Academic Integrity: In order to maintain a culture of academic integrity, members of the University of Waterloo community are expected to promote honesty, trust, fairness, respect and responsibility. Check http://www.uwaterloo.ca/academicintegrity/ for more information.

Grievance: A student who believes that a decision affecting some aspect of his/her university life has been unfair or unreasonable may have grounds for initiating a grievance. Read Policy 70, Student Petitions and Grievances, Section 4, http://www.adm.uwaterloo.ca/infosec/ Policies/policy70.htm. When in doubt please be certain to contact the departments administrative assistant who will provide further assistance.

Discipline: A student is expected to know what constitutes academic integrity—check http: //www.uwaterloo.ca/academicintegrity/ to avoid committing an academic offence, and to take responsibility for his/her actions. A student who is unsure whether an action constitutes an offence, or who needs help in learning how to avoid offences (e.g., plagiarism, cheating) or about rules for group work/collaboration should seek guidance from the course instructor, academic advisor, or the undergraduate Associate Dean. For information on categories of offences and types of penalties, students should refer to Policy 71, Student Discipline, http://www.adm.uwaterloo.ca/infosec/Policies/policy71.htm. For typical penalties check Guidelines for the Assessment of Penalties, http://www.adm.uwaterloo.ca/infosec/guidelines/penaltyguidelines.htm.
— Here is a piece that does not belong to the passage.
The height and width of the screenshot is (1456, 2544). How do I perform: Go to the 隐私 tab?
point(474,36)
Appeals: A decision made or penalty imposed under Policy 70 (Student Petitions and Grievances) (other than a petition) or Policy 71 (Student Discipline) may be appealed if there is a ground. A student who believes he/she has a ground for an appeal should refer to Policy 72 (Student Appeals) http://www.adm.uwaterloo.ca/infosec/Policies/policy72.htm.
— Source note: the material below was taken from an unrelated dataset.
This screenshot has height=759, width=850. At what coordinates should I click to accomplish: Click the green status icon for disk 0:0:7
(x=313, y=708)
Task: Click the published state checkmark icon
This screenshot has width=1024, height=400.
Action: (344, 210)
Note for Students with Disabilities: The Office for Persons with Disabilities (OPD), located in Needles Hall, Room 1132, collaborates with all academic departments to arrange appropriate accommodations for students with disabilities without compromising the academic integrity of the curriculum. If you require academic accommodations to lessen the impact of your disability, please register with the OPD at the beginning of each academic term.